▶ WHAT TO WORK ON: Copy the lines in the records below word for word, from the line containing "coordinates (1832, 103)." to the line containing "Looking at the image, I should click on (426, 26).", including both of those lines.

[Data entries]
────

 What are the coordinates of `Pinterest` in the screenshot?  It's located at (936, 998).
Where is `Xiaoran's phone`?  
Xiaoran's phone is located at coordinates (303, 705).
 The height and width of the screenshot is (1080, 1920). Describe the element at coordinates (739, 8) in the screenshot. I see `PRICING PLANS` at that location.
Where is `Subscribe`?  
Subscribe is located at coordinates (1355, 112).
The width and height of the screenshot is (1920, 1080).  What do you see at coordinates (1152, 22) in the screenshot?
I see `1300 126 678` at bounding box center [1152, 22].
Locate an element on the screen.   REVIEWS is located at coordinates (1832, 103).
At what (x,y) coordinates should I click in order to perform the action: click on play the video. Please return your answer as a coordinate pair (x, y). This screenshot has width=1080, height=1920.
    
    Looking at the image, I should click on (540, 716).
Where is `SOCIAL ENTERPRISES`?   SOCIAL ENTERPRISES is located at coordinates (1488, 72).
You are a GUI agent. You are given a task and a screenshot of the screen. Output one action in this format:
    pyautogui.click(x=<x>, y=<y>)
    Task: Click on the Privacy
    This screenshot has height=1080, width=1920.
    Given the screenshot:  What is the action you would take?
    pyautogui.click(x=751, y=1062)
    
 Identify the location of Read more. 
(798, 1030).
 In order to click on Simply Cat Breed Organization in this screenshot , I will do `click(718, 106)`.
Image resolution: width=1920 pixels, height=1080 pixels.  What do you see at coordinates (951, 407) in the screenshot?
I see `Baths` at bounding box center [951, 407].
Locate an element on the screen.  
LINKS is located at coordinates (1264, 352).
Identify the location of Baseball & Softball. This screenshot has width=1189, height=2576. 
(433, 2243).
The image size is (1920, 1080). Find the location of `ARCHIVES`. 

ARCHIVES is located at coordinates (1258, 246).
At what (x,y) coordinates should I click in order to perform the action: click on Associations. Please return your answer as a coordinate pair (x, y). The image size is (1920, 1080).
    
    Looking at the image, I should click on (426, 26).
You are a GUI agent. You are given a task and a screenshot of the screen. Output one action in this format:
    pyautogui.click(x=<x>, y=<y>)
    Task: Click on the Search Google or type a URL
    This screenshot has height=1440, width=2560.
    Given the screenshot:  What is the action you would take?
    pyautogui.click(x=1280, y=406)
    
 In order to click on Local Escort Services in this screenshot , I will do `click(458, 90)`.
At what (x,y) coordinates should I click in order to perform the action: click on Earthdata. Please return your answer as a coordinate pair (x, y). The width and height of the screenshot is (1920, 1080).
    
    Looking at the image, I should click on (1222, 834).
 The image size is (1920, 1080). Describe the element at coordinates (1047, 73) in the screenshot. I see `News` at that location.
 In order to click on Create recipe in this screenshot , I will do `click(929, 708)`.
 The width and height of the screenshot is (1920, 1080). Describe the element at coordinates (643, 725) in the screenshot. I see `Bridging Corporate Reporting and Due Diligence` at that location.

────

▶ THE RESPONSE:
Locate an element on the screen.   REVIEWS is located at coordinates (1832, 103).
At what (x,y) coordinates should I click in order to perform the action: click on play the video. Please return your answer as a coordinate pair (x, y). This screenshot has width=1080, height=1920.
    
    Looking at the image, I should click on (540, 716).
Where is `SOCIAL ENTERPRISES`?   SOCIAL ENTERPRISES is located at coordinates (1488, 72).
You are a GUI agent. You are given a task and a screenshot of the screen. Output one action in this format:
    pyautogui.click(x=<x>, y=<y>)
    Task: Click on the Privacy
    This screenshot has height=1080, width=1920.
    Given the screenshot:  What is the action you would take?
    pyautogui.click(x=751, y=1062)
    
 Identify the location of Read more. 
(798, 1030).
 In order to click on Simply Cat Breed Organization in this screenshot , I will do `click(718, 106)`.
Image resolution: width=1920 pixels, height=1080 pixels.  What do you see at coordinates (951, 407) in the screenshot?
I see `Baths` at bounding box center [951, 407].
Locate an element on the screen.  
LINKS is located at coordinates (1264, 352).
Identify the location of Baseball & Softball. This screenshot has width=1189, height=2576. 
(433, 2243).
The image size is (1920, 1080). Find the location of `ARCHIVES`. 

ARCHIVES is located at coordinates (1258, 246).
At what (x,y) coordinates should I click in order to perform the action: click on Associations. Please return your answer as a coordinate pair (x, y). The image size is (1920, 1080).
    
    Looking at the image, I should click on (426, 26).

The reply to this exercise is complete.